Tuesday, 19 March 2013

The Classics Club: Antigone

For this month's Let's read Plays, I read Antigone by Sophocles.  A shortish play that forms part of the Theban plays, together with Oedipus Rex and Oedipus at Colonus.  

It is a tragedy, as many of Sophocles' plays, but with a slight twist:  here the main character is a woman, a woman defying the limitations of her gender at the time, a woman ready to accept the consequences of her actions.

Her father is dead, her brothers are dead, and Antigone is now left alone with her sister Ismene.  But while Ismene is the typical fairy creature, Antigone is a boyish creature (she reminded me of Joan of Arc), wishing to go beyond the rights given to her gender.  But her uncle Creon, who is now king, will not allow for this.  She is to marry his son, Antigone's cousin, Haemon and do great things for Thebes.

Antigone, however, has different views.  Her brothers died a vicious death, trying to kill each other for the throne of Thebes.  Creon only buried one of the brothers, Eteocles, leaving the second to rot in the elements - something against the customs of the time.

While this is a compact play, there is a variety of themes across the story:  should the family / moral values supersede those imposed by the establishment in the city? for whatever reasons, Creon has banned the citizens from covering Polynices and has even warned anyone with severe punishment.  Still, Antigone cannot let this deter her from her sacred duty towards her family.  Not only that, she's willing to accept her punishment and she will even go against her sister, who's trying to reason with her.  But therein comes the second theme:  that of blind arrogance.  Both Antigone and Creon believe their side of the story the correct is.  The difference between them is that Creon becomes so consumed with his anger towards the "insubordination" of Antigone, that he orders his guards to keep a close leash on both sisters so that they... behave like women again (*insert slight sneer*).

But the biggest theme must be the curse of the house of Oedipus.  All three of the tragedies are very detailed on the misfortunes that befall on the last remaining members of the family, Antigone and Ismene.  They cannot escape:  ever since the glorious victory of Oedipus and his marriage to Jocasta, disaster has remained in this house, "eating up" its members one by one.    But the play also makes a case for love:  Haemon tries to make Creon see reason and not bury Antigone alive and even hints at a possible suicide if Creon doesn't change his mind.  While by today's standards all this would be considered overwhelming and irrational, it is the purpose of this tragedy to show that humans have limited capabilities, their emotions can be destructive and only the fate dictated by the gods should be their guiding light.
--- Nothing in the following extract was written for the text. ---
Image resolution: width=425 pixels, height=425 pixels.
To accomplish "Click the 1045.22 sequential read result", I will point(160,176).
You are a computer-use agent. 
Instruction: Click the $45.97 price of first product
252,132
The only way to convey this message is to exaggerate and present all the horrible results if humans do not abide.
Even the end reads like a list of lessons learnt:  pride can be damaging, wisdom is welcome, obedience to gods compulsory and most important of all:  there is no purpose in violence...

Also read for the 2013 Back to the Classics challenge

Sophocles' Antigone (in both Greek and English) is available on Project Gutenberg.    
This post will also be published on Project Gutenberg Project.
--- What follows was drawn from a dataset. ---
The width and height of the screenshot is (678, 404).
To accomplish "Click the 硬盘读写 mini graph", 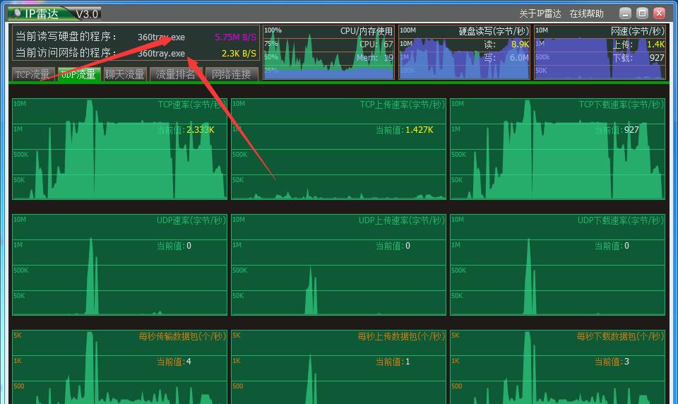I will tap(464, 52).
  1. I have an Antigone obsession. This story resonates with me and I still feel for all the loss and damage. Before reading the "original version" by Sophocle, I had first discovered it through its modernized version by Jean Anouilh, which I heartily recommend.

    1. Actually, as I was looking for a cover to include on this post, I realised that there was this version as well! I agree, the themes in this play are very thought-provoking -- glad you liked it!

  2. I like your description in Greek tragedy and the ending. Oedipus is the only I've read from Sophocles. I might read Antigone someday. And...(confession), all these times I thought Antigone is a male! *blushing*

    1. no worries - all the more reasons to read it now!